▶ [WHAT TO WORK ON]: Take the line that has "PNB17 NF Prêt" and all the lines that come after it in the records, and write them out again exactly. Add no other line.

── RECORDS SHOWN

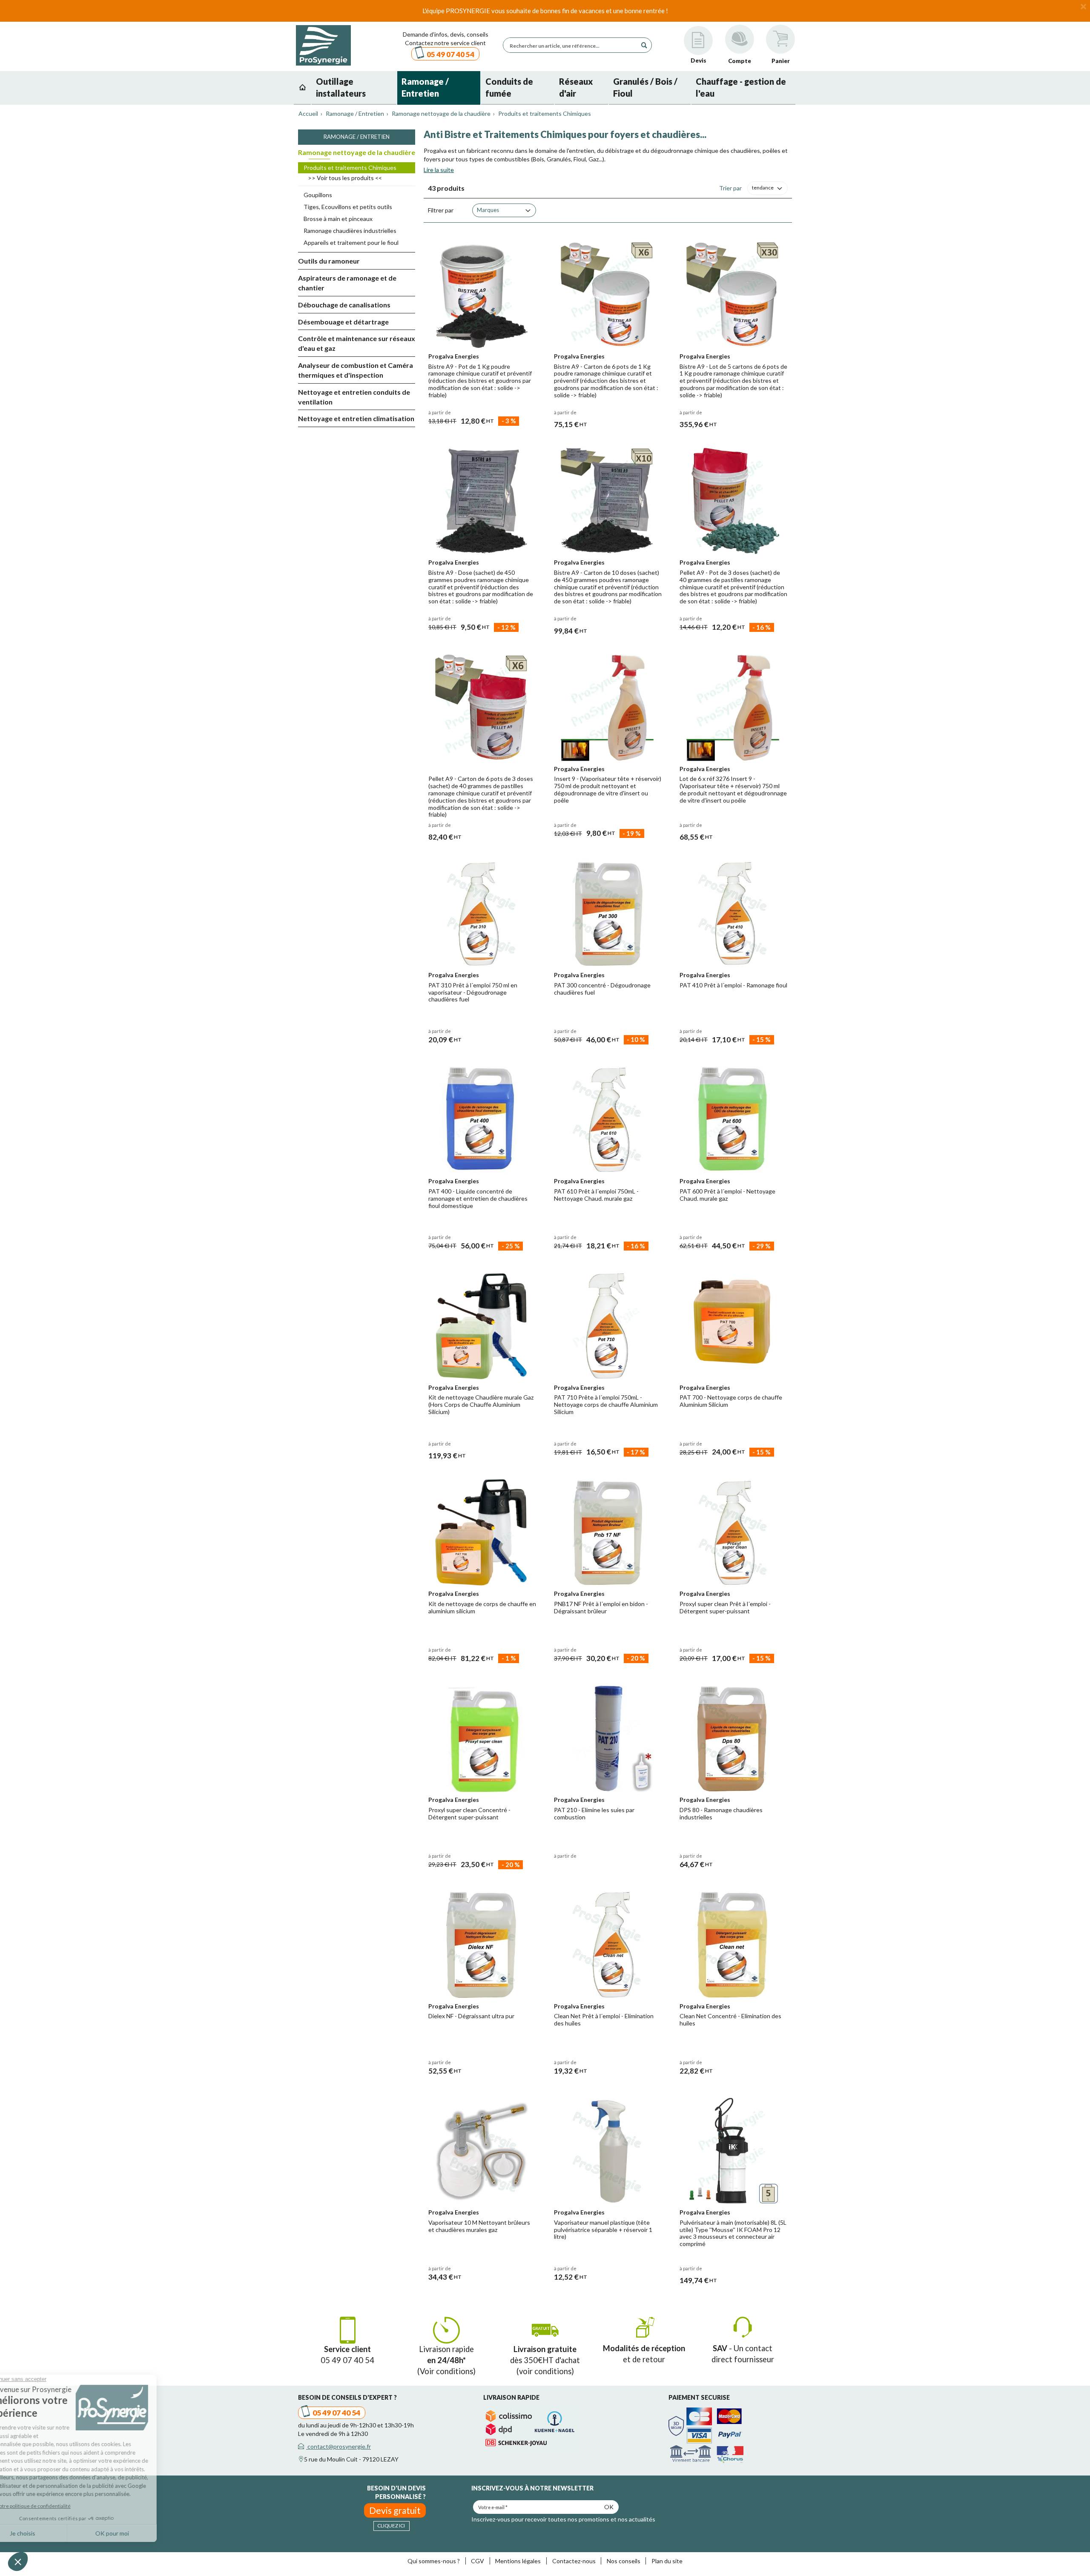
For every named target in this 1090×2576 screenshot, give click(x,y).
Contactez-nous (574, 2561)
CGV (477, 2561)
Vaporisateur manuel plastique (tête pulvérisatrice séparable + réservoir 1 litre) (603, 2229)
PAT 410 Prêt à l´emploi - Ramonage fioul (733, 985)
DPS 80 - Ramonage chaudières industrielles (721, 1813)
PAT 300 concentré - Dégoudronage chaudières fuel (602, 988)
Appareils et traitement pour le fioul (351, 242)
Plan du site (667, 2561)
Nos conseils (623, 2561)
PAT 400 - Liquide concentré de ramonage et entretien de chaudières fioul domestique (478, 1198)
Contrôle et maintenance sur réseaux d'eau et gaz (356, 343)
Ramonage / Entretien (357, 136)
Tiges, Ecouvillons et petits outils (348, 206)
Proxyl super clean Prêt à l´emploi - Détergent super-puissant (725, 1607)
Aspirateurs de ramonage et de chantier (347, 283)
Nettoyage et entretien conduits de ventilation (354, 397)
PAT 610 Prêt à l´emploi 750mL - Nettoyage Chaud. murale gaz (596, 1195)
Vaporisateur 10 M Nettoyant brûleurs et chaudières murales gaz (479, 2226)
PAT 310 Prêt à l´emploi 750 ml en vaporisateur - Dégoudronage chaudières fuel (472, 992)
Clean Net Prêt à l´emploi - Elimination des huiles (604, 2019)
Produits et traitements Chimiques (350, 167)
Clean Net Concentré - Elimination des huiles (730, 2019)
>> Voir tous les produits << (345, 177)
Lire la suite (439, 169)
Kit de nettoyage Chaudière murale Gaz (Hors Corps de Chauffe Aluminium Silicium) (481, 1404)
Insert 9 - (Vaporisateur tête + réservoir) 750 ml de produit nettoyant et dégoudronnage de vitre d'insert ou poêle (607, 789)
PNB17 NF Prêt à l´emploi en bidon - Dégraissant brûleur (601, 1607)
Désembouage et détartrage (343, 322)
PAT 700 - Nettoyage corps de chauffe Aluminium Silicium (731, 1401)
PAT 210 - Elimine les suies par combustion (594, 1813)
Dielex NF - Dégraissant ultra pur (471, 2015)
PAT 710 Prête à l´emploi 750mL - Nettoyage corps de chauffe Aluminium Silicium (606, 1404)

────

▶ [YOUR RESPONSE]:
PNB17 NF Prêt à l´emploi en bidon - Dégraissant brûleur (601, 1607)
Désembouage et détartrage (343, 322)
PAT 700 - Nettoyage corps de chauffe Aluminium Silicium (731, 1401)
PAT 210 - Elimine les suies par combustion (594, 1813)
Dielex NF - Dégraissant ultra pur (471, 2015)
PAT 710 Prête à l´emploi 750mL - Nettoyage corps de chauffe Aluminium Silicium (606, 1404)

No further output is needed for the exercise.